After Zeb went home, the remaining sensible-librarian portion of my brain told me to put on some PJs, hide under the covers, and read the Guide for the Newly Undead. But the idea seemed so confining. Surely my night life wasn’t supposed to get more boring after becoming a vampire. I knew I would just sit there twitching, unable to concentrate. I didn’t want to stay home, but I didn’t know where I could go. I wasn’t comfortable going to any of the known vamp clubs and bars in our end of the state. I wouldn’t have been able to make it home by sunrise, anyway. And besides Gabriel and Missy, I didn’t know any vampires. Knowing my luck, I’d offend someone with some archaic undead etiquette issue and end up staked.


So I did what any other rational person does at two A.M. I went to Wal-Mart. If nothing else, I wanted to check out the “special dietary needs” aisle, which translates into vampire products.


There are three things vampires need to know about grocery shopping just after they’re turned. One, the smell of freshly cut meat is far more appealing. Two, the ice cream aisle is not fun anymore. And the cheesy glow of fluorescent lights is even more unbearable with super senses.


Even at this hour, I was nervous to be venturing out into public for the first time as a vampire. Despite living there for most of my life, I’d never felt I was part of the Hollow. I was accepted, but I didn’t belong. I loved the people there, but I knew I wasn’t like them.

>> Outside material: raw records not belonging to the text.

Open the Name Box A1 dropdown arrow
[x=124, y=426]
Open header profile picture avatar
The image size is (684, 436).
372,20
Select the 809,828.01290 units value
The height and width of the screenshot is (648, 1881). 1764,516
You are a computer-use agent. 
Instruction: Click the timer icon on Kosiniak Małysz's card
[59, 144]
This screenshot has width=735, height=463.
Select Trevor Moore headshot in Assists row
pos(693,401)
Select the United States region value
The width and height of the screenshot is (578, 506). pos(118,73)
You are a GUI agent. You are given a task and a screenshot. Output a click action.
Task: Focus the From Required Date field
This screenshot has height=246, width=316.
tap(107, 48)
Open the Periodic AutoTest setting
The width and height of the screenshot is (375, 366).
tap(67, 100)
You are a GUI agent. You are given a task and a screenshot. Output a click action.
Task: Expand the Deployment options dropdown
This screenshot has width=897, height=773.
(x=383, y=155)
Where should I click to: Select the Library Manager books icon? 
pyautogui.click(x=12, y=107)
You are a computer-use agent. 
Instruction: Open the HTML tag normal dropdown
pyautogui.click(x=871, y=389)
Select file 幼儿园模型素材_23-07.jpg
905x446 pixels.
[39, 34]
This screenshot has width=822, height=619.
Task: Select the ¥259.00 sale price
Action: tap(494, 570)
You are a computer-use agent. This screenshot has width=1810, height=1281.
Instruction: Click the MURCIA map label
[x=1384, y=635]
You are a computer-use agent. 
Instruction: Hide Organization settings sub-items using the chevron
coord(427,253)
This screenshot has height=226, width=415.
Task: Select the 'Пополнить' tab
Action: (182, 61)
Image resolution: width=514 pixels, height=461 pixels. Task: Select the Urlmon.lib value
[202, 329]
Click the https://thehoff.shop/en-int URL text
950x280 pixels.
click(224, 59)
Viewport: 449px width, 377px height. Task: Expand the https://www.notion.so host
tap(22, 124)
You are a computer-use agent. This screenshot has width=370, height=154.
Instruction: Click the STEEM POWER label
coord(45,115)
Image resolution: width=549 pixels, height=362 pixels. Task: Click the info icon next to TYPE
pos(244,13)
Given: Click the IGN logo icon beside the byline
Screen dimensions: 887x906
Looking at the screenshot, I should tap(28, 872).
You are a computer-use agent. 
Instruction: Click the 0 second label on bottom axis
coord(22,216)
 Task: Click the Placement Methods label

From high school on, I knew I’d never be happy following in my mama’s footsteps, marrying some nice boy she picked for me, hauling our kids to basketball practice after school and church every Sunday, making Velveeta-based casseroles for pot-luck barbecues with his fishing buddies. I was different. Not better, just different. I read books that didn’t have Danielle Steele’s airbrushed face smiling out from the back cover. I didn’t consider Panda Express to be exotic cuisine. I honestly did not care whether the Half-Moon Howlers made it to the regional championships.